Beim gemeinsamen Abendessen kann man die Anstrengungen des Rennens regelrecht von den Gesichtern der Teilnehmer ablesen. Zwei Schweizer trudeln im Hotel ein und suchen arg humpelnd sofort den Masseur auf. Die Ringe unter den Augen werden immer größer, auch ein Zeichen dafür das der Energiebedarf während der langen Etappen kaum mehr ausgeglichen werden kann.

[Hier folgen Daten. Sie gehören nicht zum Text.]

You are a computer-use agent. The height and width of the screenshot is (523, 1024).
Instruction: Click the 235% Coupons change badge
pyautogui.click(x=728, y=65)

Der  Letzte Tag  führt uns zum Dach der Tour auf den 2600 Meter hohen Grand Mont. Unsere Vermieterin,  die auch dem Organisationskomitee angehört, erzählt, das uns heute eine Stimmung wie bei der Tour de France erwarten wird. Die Lifte nehmen schon um 5:00 Uhr den Betrieb auf, um sagenhafte 3500 Zuseher die mit ausreichend Verpflegung und natürlich französischen Rotwein ausgerüstet aus dem nahen Skigebiet in die Nähe des Berges gebracht werden. Und wirklich, als wir zum ersten Mal den Gipfel erreichen laufen wir durch einen ca. zwei Meter breiten und mindestens zwei Kilometer langen Menschenkorridor.Es ist wirklich berührend wenn man diese Stimmung erleben darf, besonders wenn dich die Zuseher anhand der Startliste auch namentlich anfeuern. Nach diesen Eindrücken kann man sich ungefähr vorstellen was sich bei der Tour auf den Bergen abspielt. Schön sagt Hausi zu mir das wir da heute noch einmal herkommen, müssen wir den Berg doch auch noch von der anderen Seite besteigen. Dieser spektakuläre und felsige Kamm, der zum Gipfel führt, ist die letzte harte Prüfung. Rechts und links geht es fast senkrecht nach unten. Die Kontrollposten helfen an den schwierigen Stellen den unsicheren und schon müden Teams. Wir finden traumhafte Lichtverhältnisse vor und können dabei einen kurzen Blick auf die ganze Nordseite des Mont Blanc die zum Greifen nahe scheint genießen. Vorbei geht es mit schon kurzen Atem wieder an den Zusehern, noch eine kurze Abfahrt und dann kleben wir zum letzten Mal unsere Felle auf,..nur noch 400 Höhenmeter dann haben wir es fast geschafft, ist doch die abschließende Abfahrt schon mit der Vorfreude auf das Ziel nur mehr halb so schwer.

Nun ist es aber wirklich soweit. Wir sehen schon den blauen Zielbogen, wir geben uns die Hand und fahren gemeinsam über die Ziellinie die jeder von uns schon öfter herbeigesehnt hat. Jetzt sind sie vorbei die Strapazen der vergangenen Tage. Platz 109 von 160 gestarteten Teams haben wir am Ende erreicht. Aber bei diesem Rennen zählt sowieso jeder der das Ziel erreicht hat zu den  Siegern, muss doch schon bei der Anmeldung eine Art alpinistischer Lebenslauf  hinterlegt werden und nur 160 Teams ( heuer wollten 400 ) bekommen den begehrten Startplatz.